阪神5位の糸原健斗は魂でプレーする男 (5ページ目)

  • 菊地高弘●文・写真 text&photo by Kikuchi Takahiro

「高山も坂本も『勝負強い選手です』といいことを伝えてくれたみたいで......、かわいがっておいてよかったです(笑)」

 そして迎えた10月20日のドラフト会議、糸原の名前は阪神の5位でコールされた。もし今年ドラフト指名がなかった場合は、プロ入りをあきらめ社会人で骨を埋める覚悟だったという。

 プロで勝負するために、まず何が必要か── 。糸原にそう聞くと、意外な言葉が返ってきた。糸原はまず「守備」を挙げたのだ。

「まず守れないと使ってもらえないので、内野ならどこでも守れるということをアピールしたいと思います。派手なプレーではなく、当たり前のことを当たり前にやるプレーを見せたいです」

 大学、社会人での糸原のプレーを見ていると、はっきり言って高校時代のような天才性を感じることは少なくなった。だが、その代わりに見えてくるものもあった。それは、糸原の「際(きわ)での強さ」だ。

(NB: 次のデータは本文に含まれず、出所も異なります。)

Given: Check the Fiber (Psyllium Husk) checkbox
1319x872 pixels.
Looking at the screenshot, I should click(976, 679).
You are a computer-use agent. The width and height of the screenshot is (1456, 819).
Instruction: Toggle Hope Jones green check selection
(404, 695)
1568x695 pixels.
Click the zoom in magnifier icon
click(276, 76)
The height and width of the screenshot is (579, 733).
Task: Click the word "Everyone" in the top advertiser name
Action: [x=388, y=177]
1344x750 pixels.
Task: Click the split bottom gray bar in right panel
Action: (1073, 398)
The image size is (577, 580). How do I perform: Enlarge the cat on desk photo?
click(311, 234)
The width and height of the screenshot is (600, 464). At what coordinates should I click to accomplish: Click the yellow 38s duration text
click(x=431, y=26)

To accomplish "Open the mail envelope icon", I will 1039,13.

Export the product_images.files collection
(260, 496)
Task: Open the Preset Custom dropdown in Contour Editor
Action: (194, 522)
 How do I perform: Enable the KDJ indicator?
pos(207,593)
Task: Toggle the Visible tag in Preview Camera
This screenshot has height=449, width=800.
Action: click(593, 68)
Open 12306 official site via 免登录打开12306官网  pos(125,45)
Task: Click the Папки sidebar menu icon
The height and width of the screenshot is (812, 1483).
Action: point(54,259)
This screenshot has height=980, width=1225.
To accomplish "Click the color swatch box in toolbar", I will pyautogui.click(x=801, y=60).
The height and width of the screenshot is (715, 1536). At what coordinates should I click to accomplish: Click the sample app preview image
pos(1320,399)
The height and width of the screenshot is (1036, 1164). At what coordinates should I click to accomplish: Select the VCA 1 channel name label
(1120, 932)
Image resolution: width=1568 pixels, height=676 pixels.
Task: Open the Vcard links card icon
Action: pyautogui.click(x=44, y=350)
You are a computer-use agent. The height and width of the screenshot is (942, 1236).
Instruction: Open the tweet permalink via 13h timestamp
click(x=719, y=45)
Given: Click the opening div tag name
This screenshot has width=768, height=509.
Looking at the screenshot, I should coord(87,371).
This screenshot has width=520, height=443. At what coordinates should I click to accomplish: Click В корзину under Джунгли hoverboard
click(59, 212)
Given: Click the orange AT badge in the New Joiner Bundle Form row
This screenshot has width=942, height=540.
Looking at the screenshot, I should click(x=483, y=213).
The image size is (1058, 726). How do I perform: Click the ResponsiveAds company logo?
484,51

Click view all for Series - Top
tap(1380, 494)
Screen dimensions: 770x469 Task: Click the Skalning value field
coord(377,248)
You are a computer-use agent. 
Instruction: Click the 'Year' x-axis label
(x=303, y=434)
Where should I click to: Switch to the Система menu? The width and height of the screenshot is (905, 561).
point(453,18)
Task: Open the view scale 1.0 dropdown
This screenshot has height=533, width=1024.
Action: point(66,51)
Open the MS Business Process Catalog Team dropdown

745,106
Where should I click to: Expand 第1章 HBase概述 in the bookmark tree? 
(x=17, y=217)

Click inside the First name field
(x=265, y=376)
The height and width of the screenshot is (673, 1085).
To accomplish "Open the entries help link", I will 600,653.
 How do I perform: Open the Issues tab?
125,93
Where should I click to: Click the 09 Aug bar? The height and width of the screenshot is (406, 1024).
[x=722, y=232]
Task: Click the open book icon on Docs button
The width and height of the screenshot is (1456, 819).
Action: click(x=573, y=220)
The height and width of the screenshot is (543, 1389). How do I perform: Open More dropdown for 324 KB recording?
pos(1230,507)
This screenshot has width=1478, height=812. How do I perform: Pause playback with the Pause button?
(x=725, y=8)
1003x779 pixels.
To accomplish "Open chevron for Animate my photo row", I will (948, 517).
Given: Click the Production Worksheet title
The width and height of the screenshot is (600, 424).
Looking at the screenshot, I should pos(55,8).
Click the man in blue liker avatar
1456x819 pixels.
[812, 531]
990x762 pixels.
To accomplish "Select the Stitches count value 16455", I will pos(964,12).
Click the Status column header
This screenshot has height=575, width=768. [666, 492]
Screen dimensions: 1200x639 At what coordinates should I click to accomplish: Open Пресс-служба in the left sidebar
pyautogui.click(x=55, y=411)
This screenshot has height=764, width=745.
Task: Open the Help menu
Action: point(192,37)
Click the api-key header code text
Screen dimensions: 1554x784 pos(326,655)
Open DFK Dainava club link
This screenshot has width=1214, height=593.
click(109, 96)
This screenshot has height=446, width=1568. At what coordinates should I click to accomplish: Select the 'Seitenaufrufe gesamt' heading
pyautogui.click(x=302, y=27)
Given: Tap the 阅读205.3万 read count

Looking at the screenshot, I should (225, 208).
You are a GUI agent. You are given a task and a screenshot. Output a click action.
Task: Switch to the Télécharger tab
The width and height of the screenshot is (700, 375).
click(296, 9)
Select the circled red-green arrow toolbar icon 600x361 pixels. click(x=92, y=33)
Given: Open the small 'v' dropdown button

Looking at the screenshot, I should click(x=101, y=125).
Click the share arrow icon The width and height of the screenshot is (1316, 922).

 チームの逆境でしぶとく結果を残す打撃、抜けたら終わり......という打球を球際で抑える守備。この生死を分ける場面でのたくましさこそ、いまや糸原の最大の武器になっている。糸原にそのプレーの生命力について聞くと、こんな言葉が返ってきた。

「野々村イズムでしょうね。間違いなく」

 高校時代の恩師・野々村直通氏(現・教育評論家、画家)のことだ。「やくざ監督」と呼ばれ、個性派監督として有名だった野々村氏だが、選手に死生観について深く考えさせる教育者としても知られた。梶谷隆幸(DeNA)をはじめ、多くの教え子は卒業後も野々村氏から受けた教えの影響を口にする。